The new risks include P3 operations, supply-chain concentrations, and cyber sabotage and theft. Significantly for brokers and agents, the risks also include how to deal with new insurers entering the market to make certain, among other things, that they will be capable of paying possible claims.
Casserley envisioned risk professionals who must be "collaborative, connected and specialized" to tie together the different data and risks at play.
Citing examples of a U.S. bridge and an Algerian powerplant for which the P3 concessionaires have assumed, respectively, 35 years and 20 years of operational risk, Casserley said risk professionals today must work in this comparatively unfamiliar territory.

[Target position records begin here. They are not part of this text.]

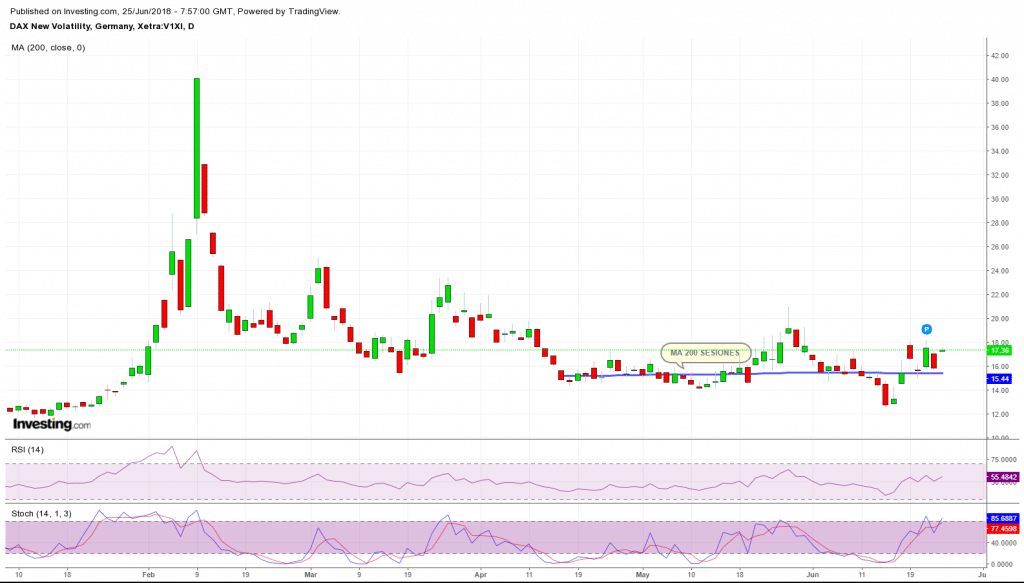Click the Investing.com logo watermark

point(48,425)
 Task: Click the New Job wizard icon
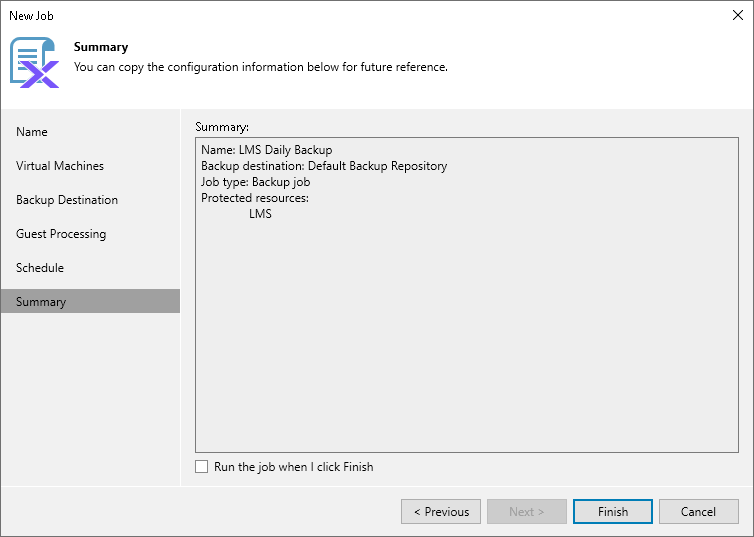pos(34,62)
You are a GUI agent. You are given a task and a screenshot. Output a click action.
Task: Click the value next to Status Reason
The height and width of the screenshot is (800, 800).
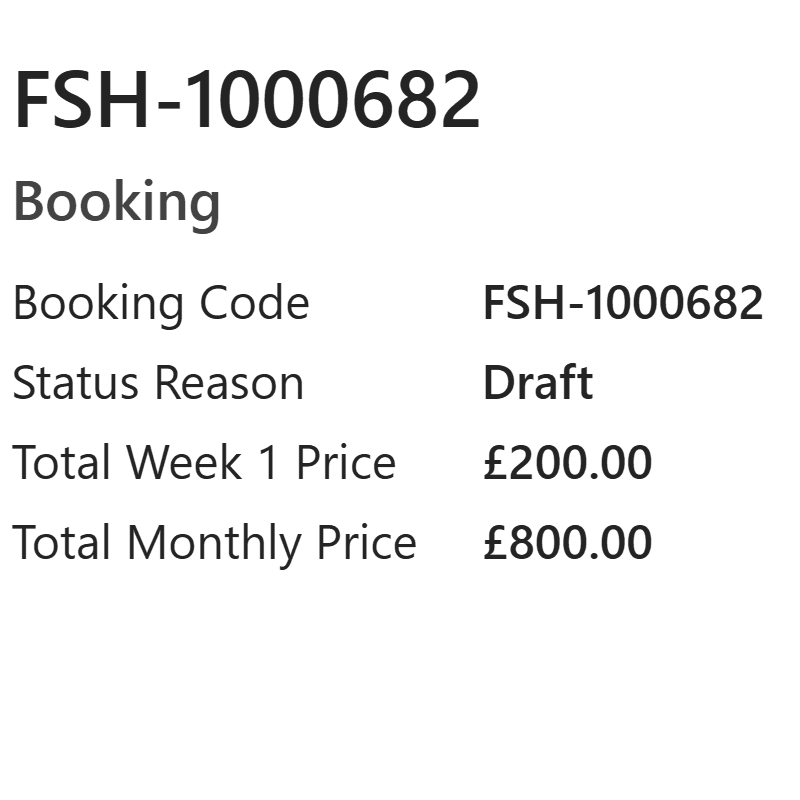coord(537,383)
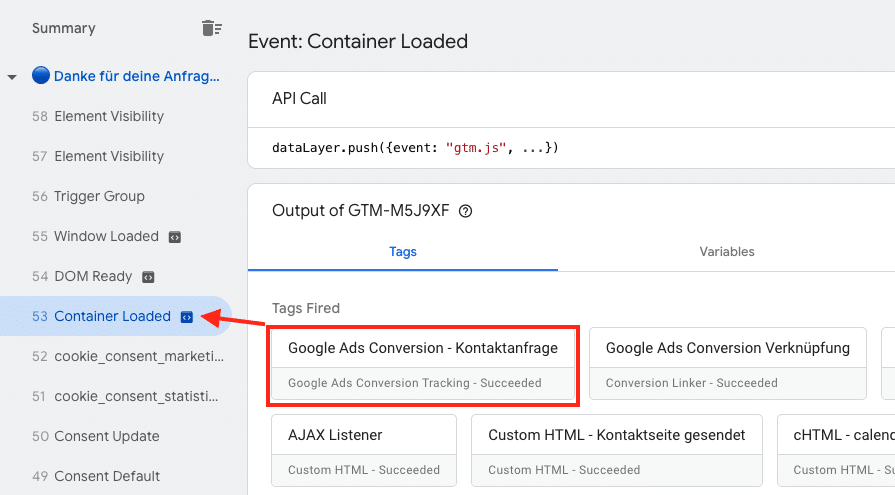The image size is (895, 495).
Task: Select the 49 Consent Default event
Action: tap(107, 476)
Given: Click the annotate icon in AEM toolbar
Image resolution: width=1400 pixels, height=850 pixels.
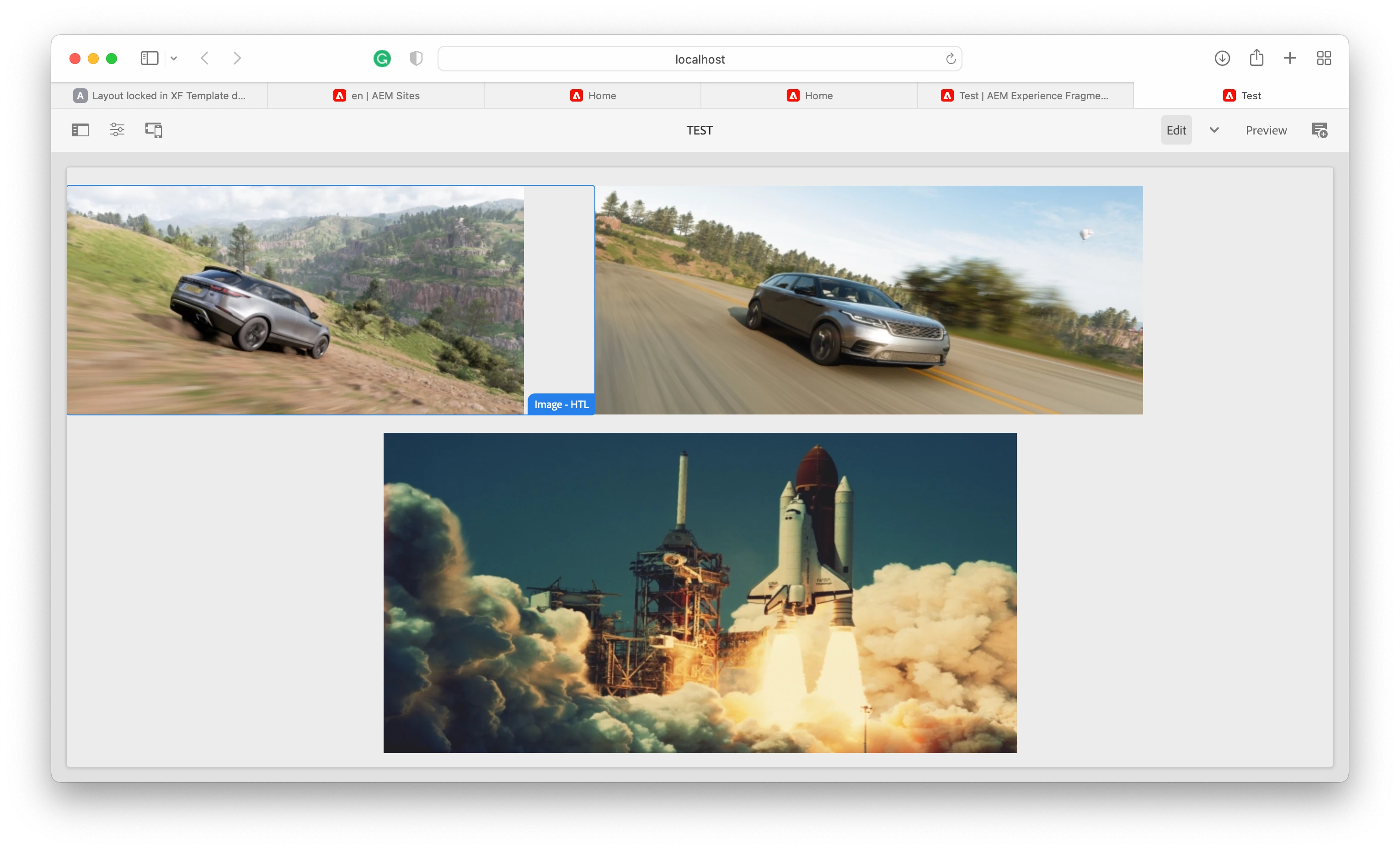Looking at the screenshot, I should point(1320,130).
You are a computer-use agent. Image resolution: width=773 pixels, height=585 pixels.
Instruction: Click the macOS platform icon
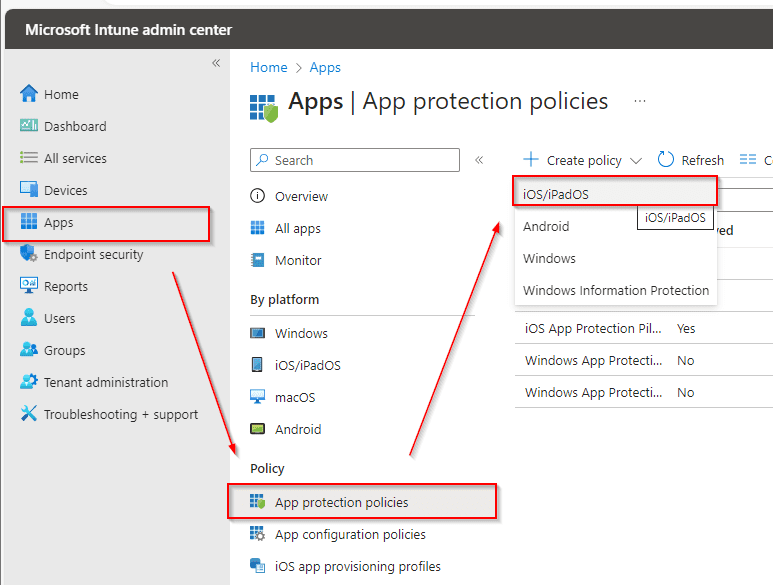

As consultant to parties on both projects, Willis Group has had to be "deeply analytical and clearly appreciative of the geographic differences, be they Indiana or Algeria," Casserley observed.
Among the most important supply-chain risks that exist in construction is the concentration of steel production capacity in China, Casserley noted. "We have become enormously dependent on China's steel industry. So, the construction industry has become enormously exposed" to this risk, he said.
Drone and Cyber Risk
Cyber-risk coverage remains an elusive quest. Asked how a contractor can protect itself from drone-use and cyber risk, Casserley was equivocal.
"This is where outside help is warranted," he said of cyber theft or sabotage, adding that the Willis Group "can provide that help" in assessing and measuring the exposure.
Yet, seconds later, he added, "We don't know where this is heading or what is the risk," and that, so far, underwriters and the insurance industry have been "unable to come up with a satisfactory cover for this," partly because they can't assess the damage.
"So, relying purely on insurance to cover [the risk] is not going to make sense," Casserley said.